Jedem, der einmal ein Verbindungshaus von innen gesehen hat, gereichen diese Machwerke finkenhafter Unbeholfenheit vor allem zum Amüsement. So genießt etwa der Münsteraner tatort mit dem charmanten Titel „Satisfaktion“ einen regelrechten Kultstatus unter Verbindungsstudenten; allerdings liegt das vermutlich eher daran, daß in jenem Fall durch den geschickten Einbau so mancher korporativer Schrulle ein durchaus realitätsnahes Bild dargestellt wird.
Anders hingegen eine aktuelle Produktion des ZDF, die vor kurzem unter dem Titel „SOKO Stuttgart – Goldene Zeit“ ausgestrahlt wurde.
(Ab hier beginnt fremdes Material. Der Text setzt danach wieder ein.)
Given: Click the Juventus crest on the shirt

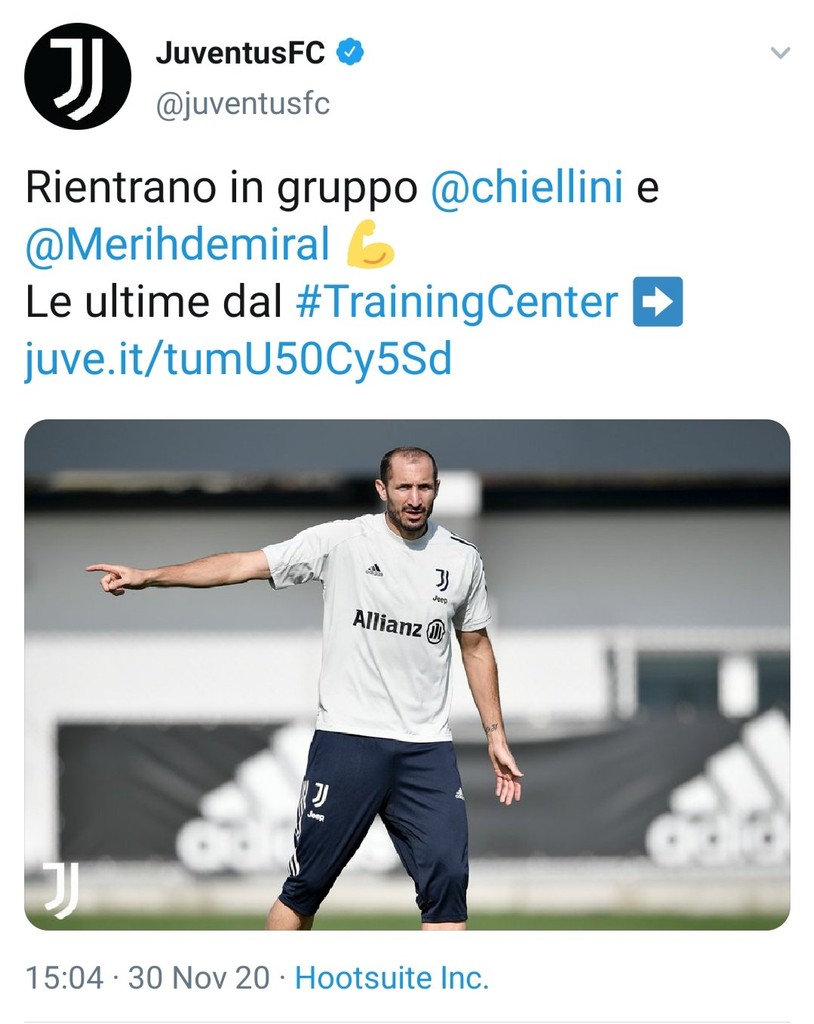Looking at the screenshot, I should pyautogui.click(x=442, y=579).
Der Plot ist rasch zusammengefaßt: Ein Mitglied der Burschenschafte Aurea Aetas Stuttgart wird erstochen auf dem Paukboden des Hauses gefunden. Tatwaffe ist – wie könnte es anders sein – ein Mensurschläger, der dem jungen Mann von hinten durch den Brustkorb gerammt wurde.
Auch sonst findet sich in der Aurea Aetas all‘ das, was sich ein findiger Rechercheur an Unheimlichkeit hinter den schweren, mit Wappen und Zirkeln beschnitzten Holztüren der Verbindungshäuser vorstellen kann: Frauen als willenlose Schmuckstücke der angesehen Burschen, ein Chargierter mit Hitler-Komplex, der seine Untergebenen mit Stasimethoden unter Druck setzt, brutalste Saufrituale für das einzige Jungmitglied, durch dessen weniger wohlhabenden sozialen Hintergrund die „Burschenschaftsbrüder“ ihren Elitismus gefährdet sehen und ein mächtiger Alter Herr, der mit staubtrockener Prinzipientreue auf den Conventen die Zügel in der Hand hält.
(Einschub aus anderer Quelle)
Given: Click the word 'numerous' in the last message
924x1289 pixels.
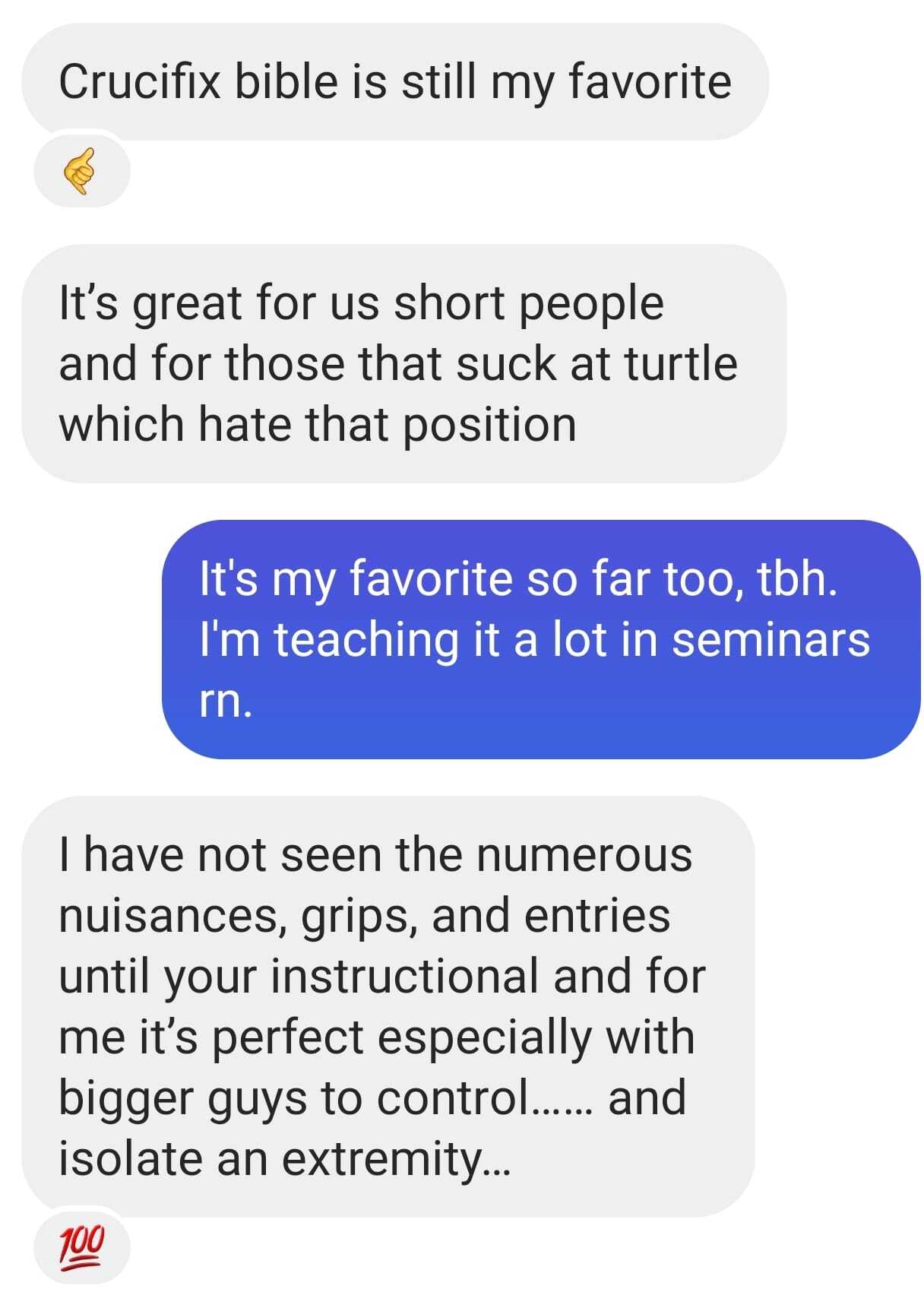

Mir bleibt gar nichts anderes übrig, als für solch eine filmische Leistung diese Woche den goldenen Lorbeerzweig zu verleihen. Ob die taffe Kommissarin das Komplott der Bundesbrüder aufdecken kann, wer wen zum Duell fordert und wie ein Bierjunge geht (Spoiler: So nicht), das erfahren meine geschätzten Leser hier. Wohl bekomm’s!
Maiordomus
Dass "Tatort" heute in den Feuilletons der Zeitungen unter "Kultur" läuft, gehört zu den nachgerade am stärksten zu denken gebenden Belegen und Symptomen einer absoluten Nullepoche des öffentlichen Geisteslebens.